Stored data:
Start of Block
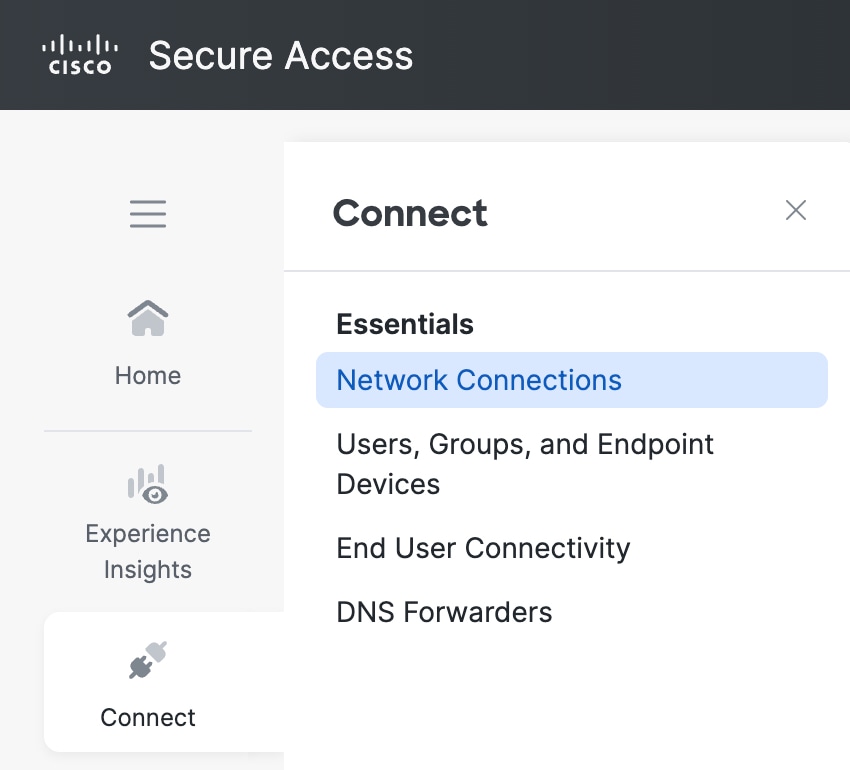Click blank panel area below DNS Forwarders
The height and width of the screenshot is (770, 850).
566,700
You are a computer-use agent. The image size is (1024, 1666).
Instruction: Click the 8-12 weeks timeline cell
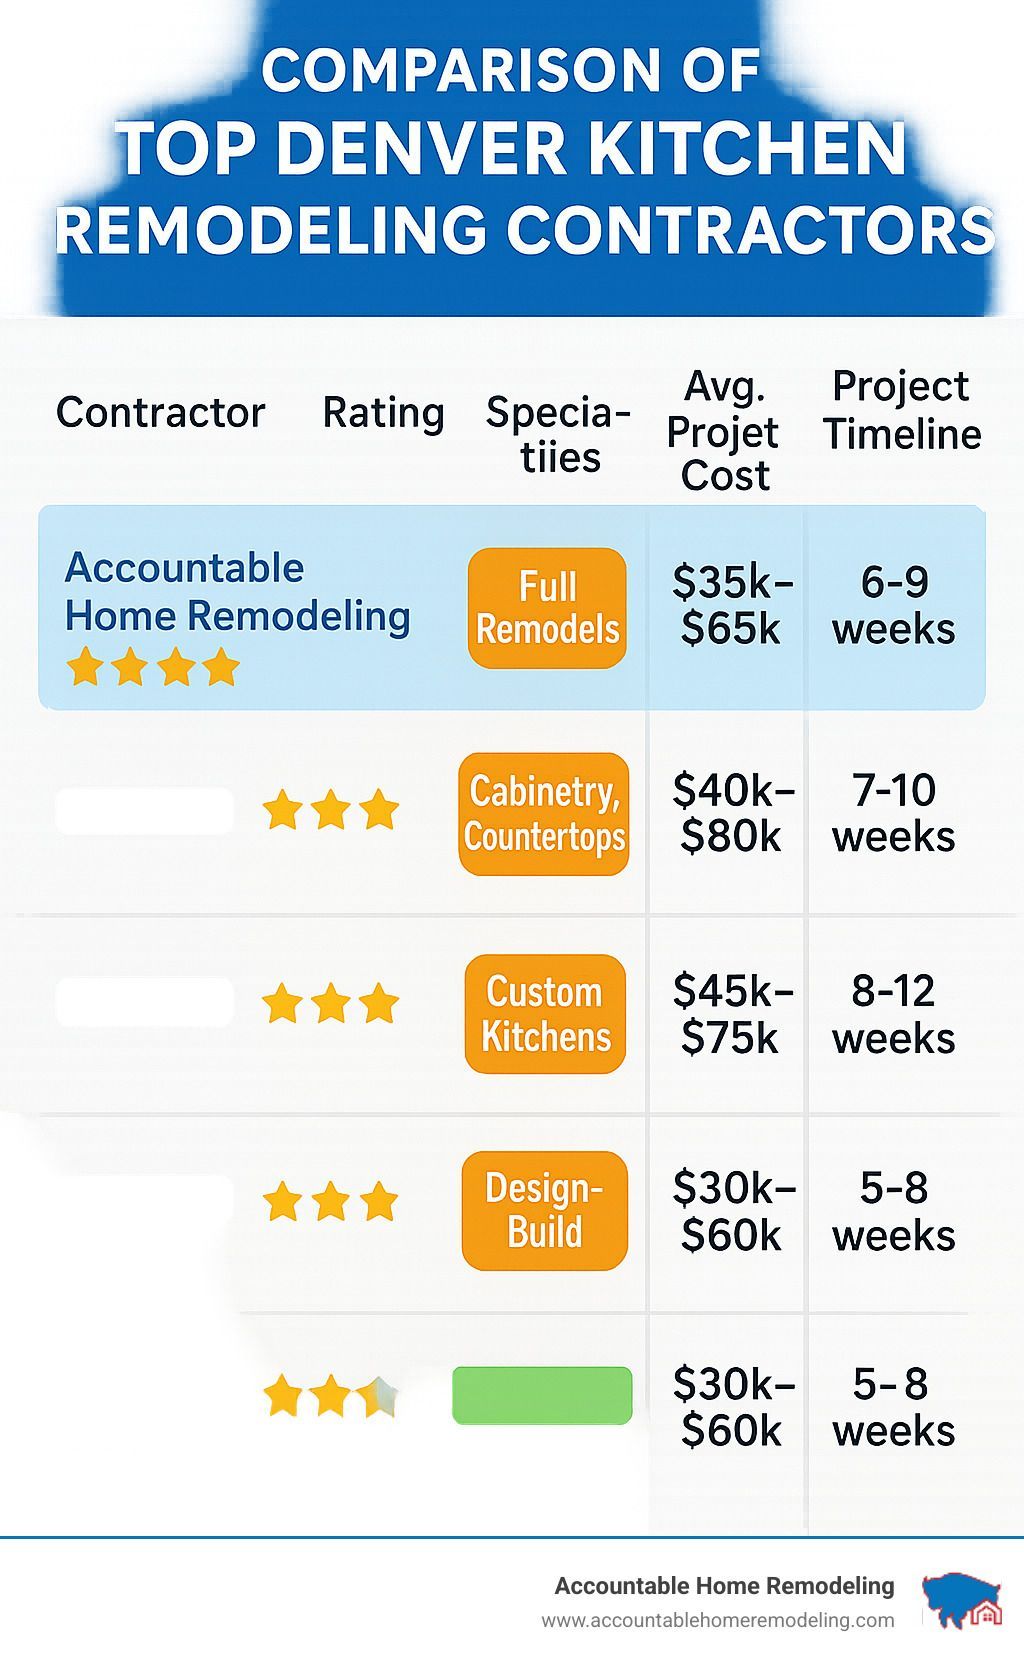coord(893,1014)
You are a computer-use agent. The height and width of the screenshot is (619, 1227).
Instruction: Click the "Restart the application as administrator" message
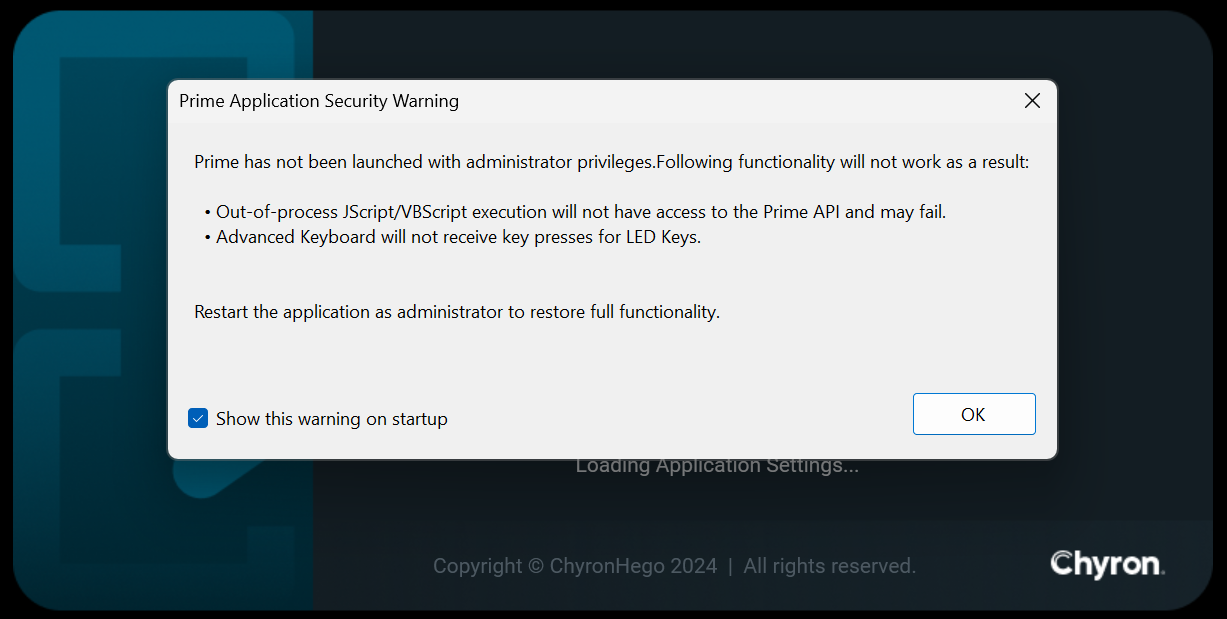pos(456,312)
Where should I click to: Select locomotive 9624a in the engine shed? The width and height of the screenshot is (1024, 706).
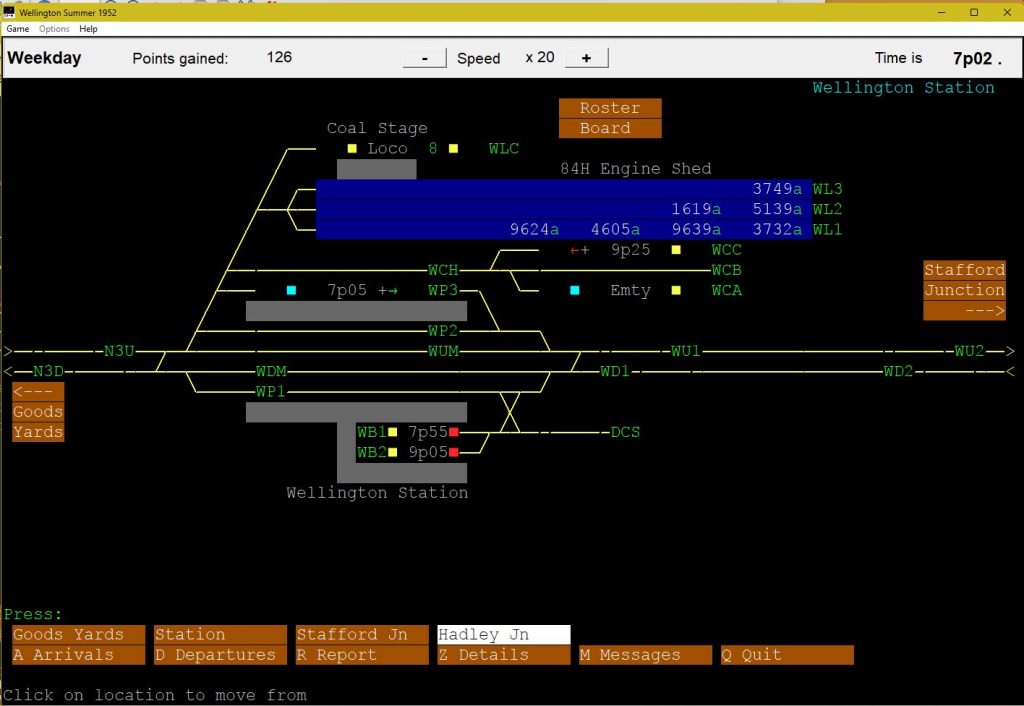pyautogui.click(x=534, y=229)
End of Block
In the records above, find the line containing "You are a computer-use agent. The height". Reproduce it and every line after it through the last line, omitting pictures.

You are a computer-use agent. The height and width of the screenshot is (619, 1227).
Instruction: Click the "Restart the application as administrator" message
pos(456,312)
Where should I click to: Select locomotive 9624a in the engine shed? The width and height of the screenshot is (1024, 706).
pyautogui.click(x=534, y=229)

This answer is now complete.